Segment Start: RAW DATA
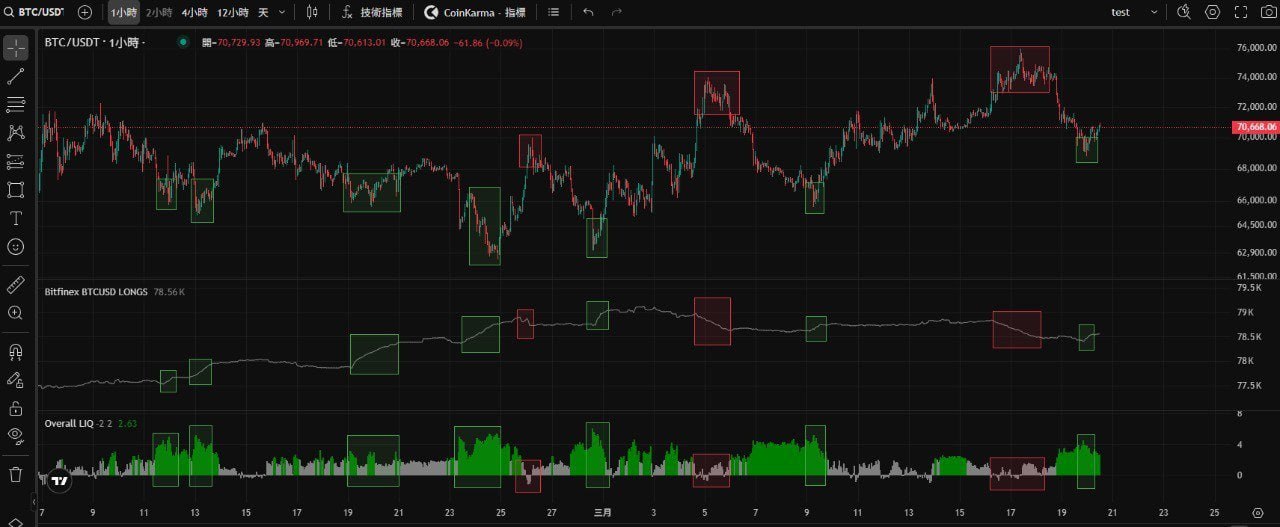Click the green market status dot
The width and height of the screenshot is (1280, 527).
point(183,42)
Segment End: RAW DATA
Segment Start: RAW DATA
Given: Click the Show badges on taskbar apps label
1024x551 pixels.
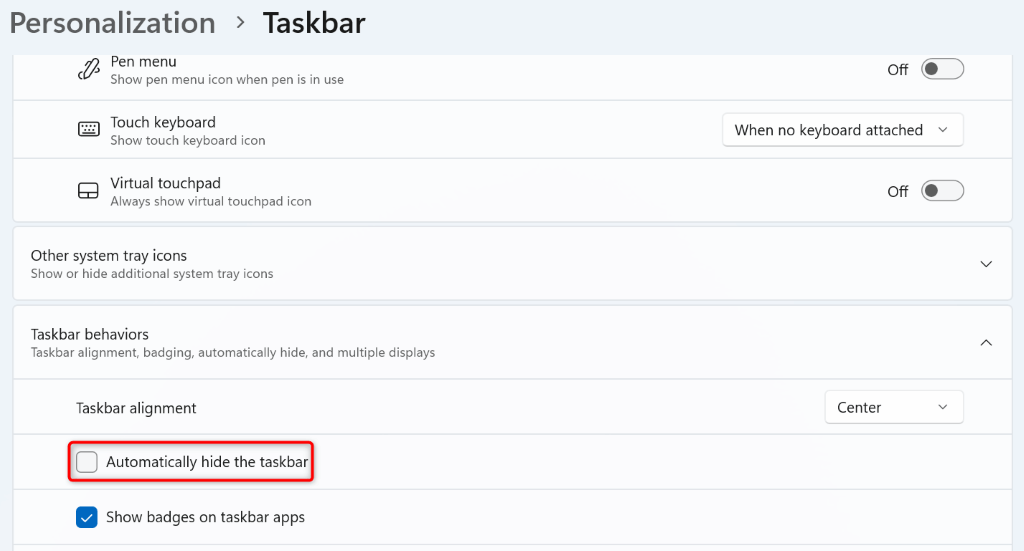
Segment End: RAW DATA
Please output the lines of the listing above that fall in the stretch from the one with "Given: Click the" through the one with "1024x551 pixels.", exactly and only those.

Given: Click the Show badges on taskbar apps label
1024x551 pixels.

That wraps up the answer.